>> BEGIN ENTRIES SHOWN

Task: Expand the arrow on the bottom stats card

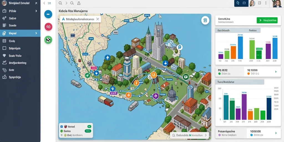Action: coord(276,133)
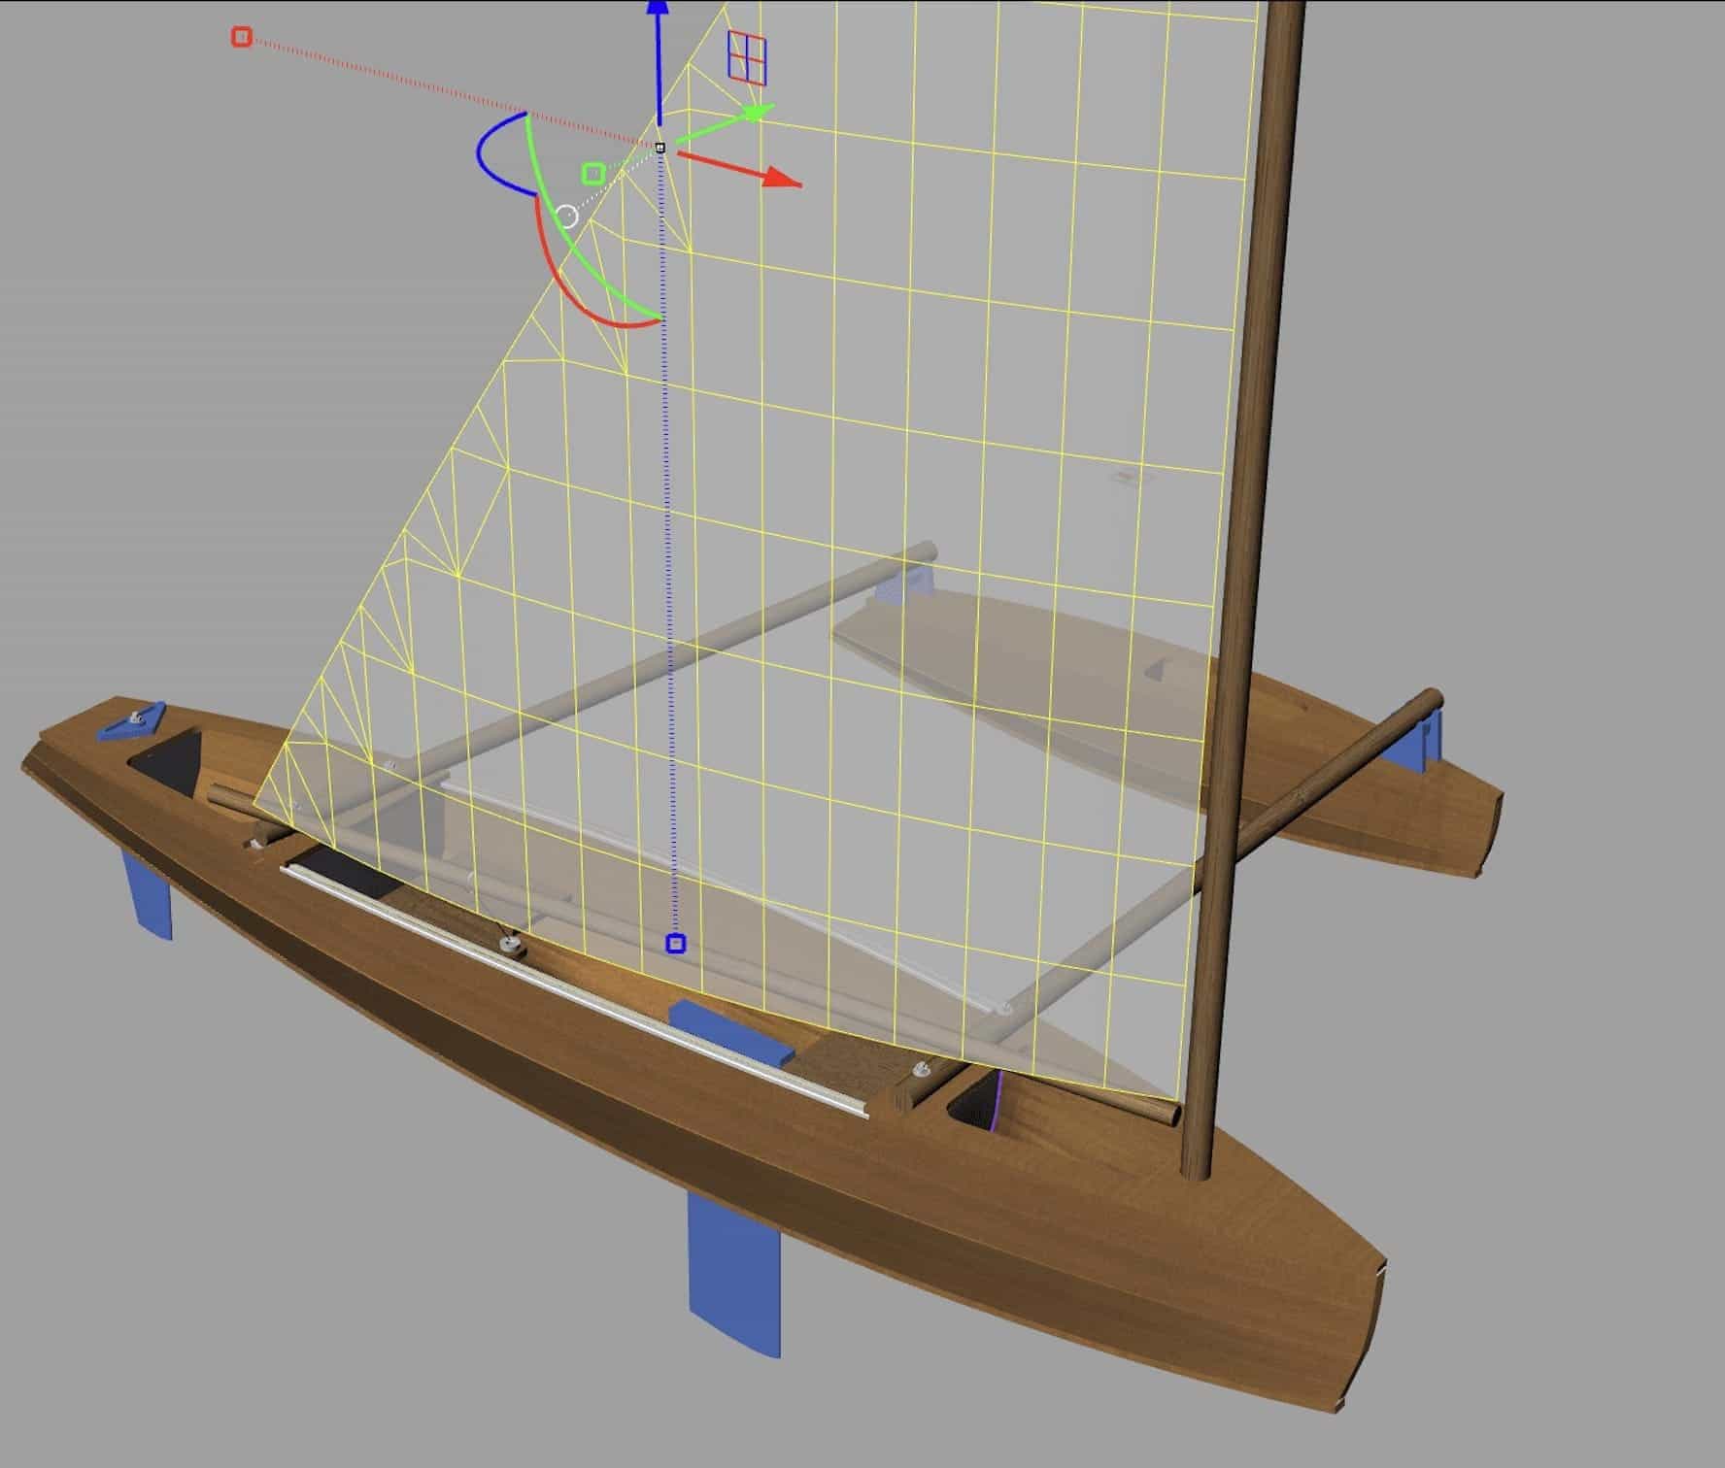The image size is (1725, 1468).
Task: Click the blue square scale handle
Action: pyautogui.click(x=676, y=943)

>> END ENTRIES SHOWN

Pick out each line of the entries above that contains the string "Task". Treat uppercase and lowercase as different.

Task: Expand the arrow on the bottom stats card
Task: Click the blue square scale handle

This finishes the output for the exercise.